1995年に首長公選制が導入されて以降、大邱では一貫して保守系の市長が選出されてきた。人口はソウル、釜山、仁川に次ぐ大都市でありながら、1人あたりの域内総生産(GRDP)は全国の広域自治体で最下位。若者の流出が続き、地方衰退の最前線に立たされている。元国民の力国会議員で、金氏支持に回った姜孝祥(カンヒョサン)氏(65)は「大邱は放置されてきた」と指摘する。

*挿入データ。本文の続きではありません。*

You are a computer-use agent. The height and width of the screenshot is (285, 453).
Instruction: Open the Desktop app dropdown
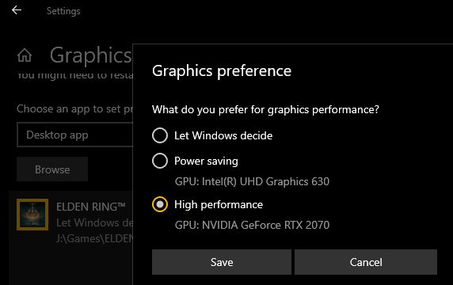click(x=75, y=135)
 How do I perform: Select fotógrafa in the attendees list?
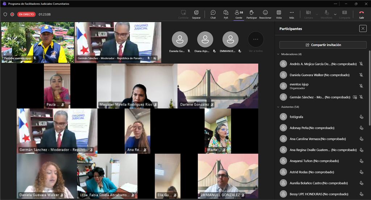(x=296, y=117)
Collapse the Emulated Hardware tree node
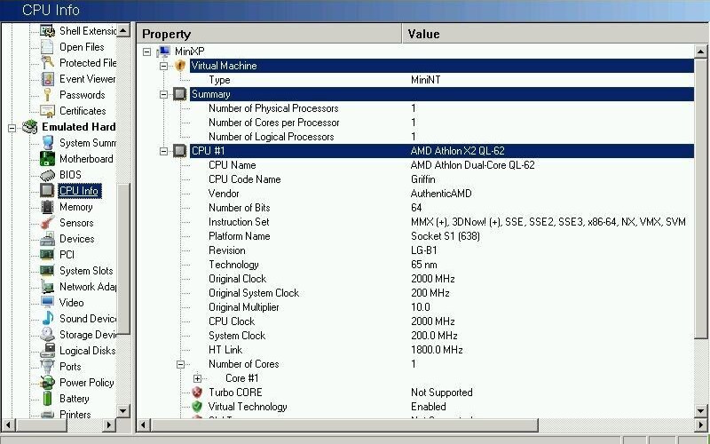The height and width of the screenshot is (444, 710). [12, 127]
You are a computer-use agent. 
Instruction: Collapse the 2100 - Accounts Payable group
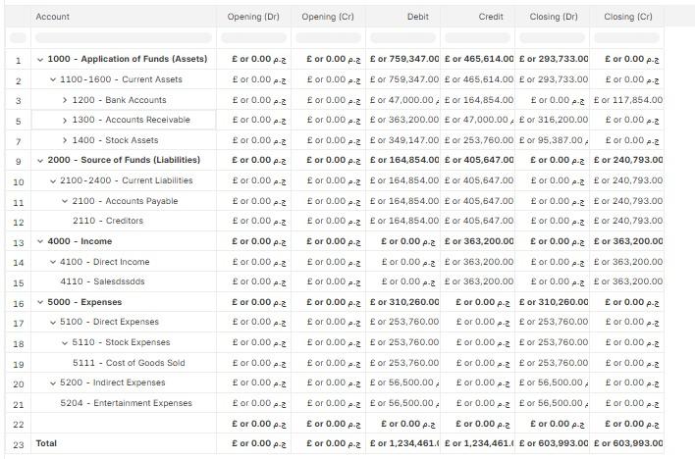65,201
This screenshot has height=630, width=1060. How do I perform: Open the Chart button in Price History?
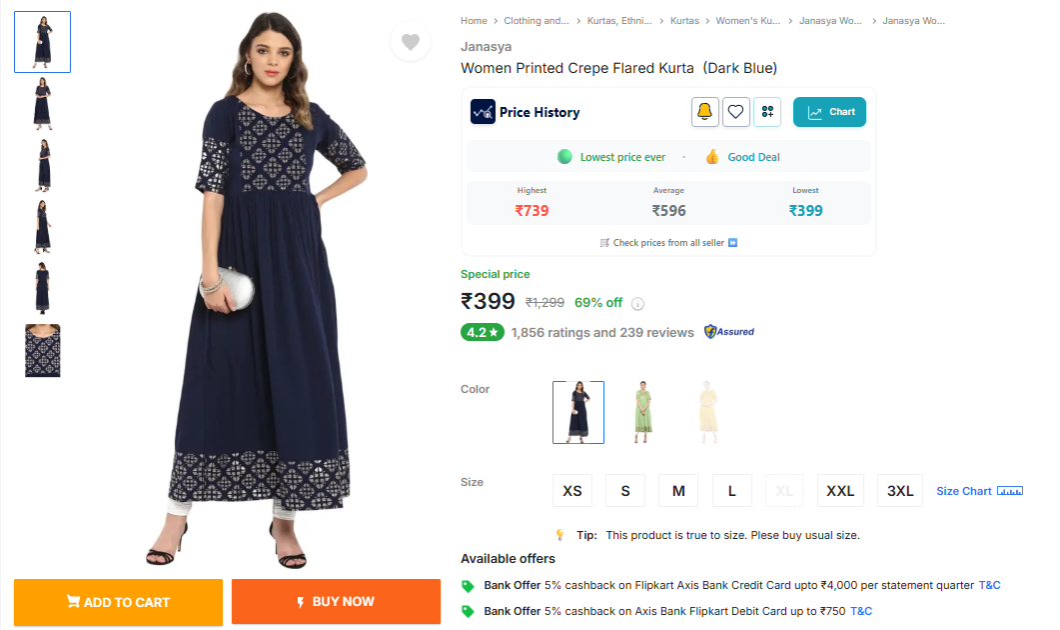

地域経済の起爆剤として期待される空港移転計画や、隣接する慶尚北道との統合構想についても、「中央政府との関係が良くなければ実現できない」と姜氏は語る。革新系の李在明政権下で地元の課題解決を目指すため、金氏を支持した理由を挙げ、「秋氏では困る」と断言した。

秋氏は尹氏による戒厳時の党ナンバー2であり、国会の戒厳解除要求決議を妨害したとして、内乱罪の特別検察官により昨年12月在宅起訴された。国民の力は、尹氏の弾劾に反対する張東赫(チャンドンヒョク)代表ら強硬派と、戒厳に批判的な韓東勲(ハンドンフン)前代表らの対立で分裂状態にある。姜氏は「尹氏の戒厳はクーデターだった。『ダメだ』という点に異論の余地はないはずだが…」と嘆く。

強硬派の間でくすぶる「不正選挙」説

強硬派の間では、戒厳を正当化する根拠の一つとされた2024年総選挙の「不正選挙」説が今もくすぶる。保守の論客として著名なジャーナリスト、趙甲済(チョガプチェ)氏は不正選挙説を「陰謀論」と切り捨て、「国民の力の候補に投票すれば、極右派の現執行部の勢力が強化されるという『常識的保守』層の悩みが最も深いのが大邱だ」と分析する。

金氏の惜敗に終わった大邱市長選から一夜明け、姜氏は「奇跡は起きなかったが、意味ある結果だった」と振り返る。同時に行われた国会議員補欠選挙の釜山選挙区では、張執行部と対立した末に無所属で出馬した韓氏が当選。今後、保守再編の軸になる可能性もある。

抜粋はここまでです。